Nor is it difficult to understand why this tradition should have been so faithfully preserved by the recently emerged bourgeois intelligentsia of the formerly enslaved negro population. This is merely an indication of the effectiveness of the process of mystification which has had three-hundred years of British colonial rule within which to consolidate and impose its crippling influence.
This is the first attempt therefore, to analyse, in all its aspects, the nature of the society which existed during slavery in Jamaica, and in particular, to concentrate on the mass of the Negro people whose labour, whose skills, whose suffering and whose perseverance and, at times, defiance, managed to maintain the system, without breaking – like the Arawaks under their Spanish masters before them – under its yoke.
This work is a revised version of a doctoral thesis which was written at the London School of Economics under the supervision of Professor David Glass. It is difficult to over-estimate the debt I owe to Professor Glass; the guidance, encouragement and criticisms which he made throughout the various stages of the writing of the original manuscript were invaluable. I am, of course, entirely responsible for whatever inelegance of style or misinterpretation of data that may exist in the final version.
I must also acknowledge my gratitude to the librarians and attendants of both the Manuscript Department and the Reading Room of the British Museum; to the officials and attendants of the Public Records Office, London; to the Librarian of the Royal Commonwealth Society; to the Secretary of the Library of the West India Committee, London; and to the Librarian and attendants of the London School of Economics. Thanks are also due to the Librarian and attendants of the Institute of Jamaica; to the Archivist of the Jamaica Archives; to the Librarian and attendants of the University of the West Indies, Jamaica; and to Mr Pat Rousseau, The Accountant and Manager of Worthy Park Estate, Jamaica, who not only arranged for me to read the private historical documents of the Estate, but very kindly provided me with a guide to the slave ruins of the plantation. To Mrs Leonie Amiel and Miss Kathrin Phillips who typed, respectively, the original and revised versions of this work, my warmest thanks.

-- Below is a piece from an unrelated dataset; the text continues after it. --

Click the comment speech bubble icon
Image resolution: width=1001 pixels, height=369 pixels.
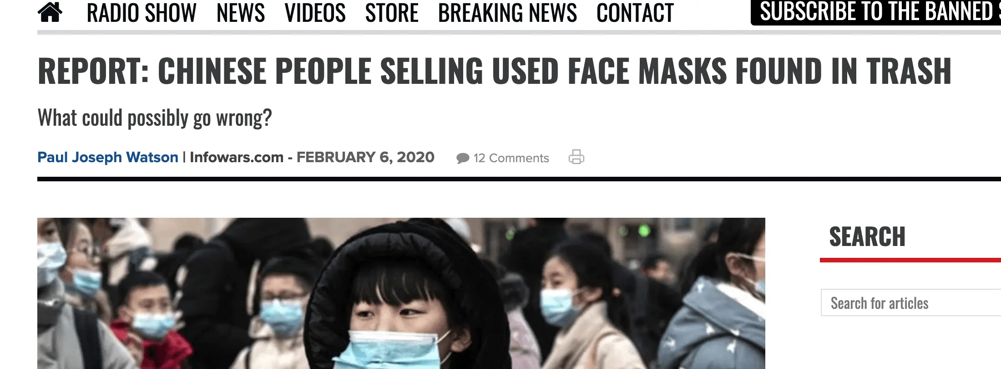coord(463,158)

During the three years in which I carried out the research for this work I was supported by the Commonwealth Scholarship Commission. It is hardly necessary to state that without their assistance this work would not have been possible. I would also like to thank the British Council for the kindness and efficiency with which they performed their functions as representatives of the Commonwealth Scholarship Commission.
Finally, for her unflinching patience, interest and encouragement, and for the innumerable valuable suggestions relating to all aspects of this work, and in particular, for her elucidation of the more esoteric aspects of African kinship systems, I am greatly thankful to my wife.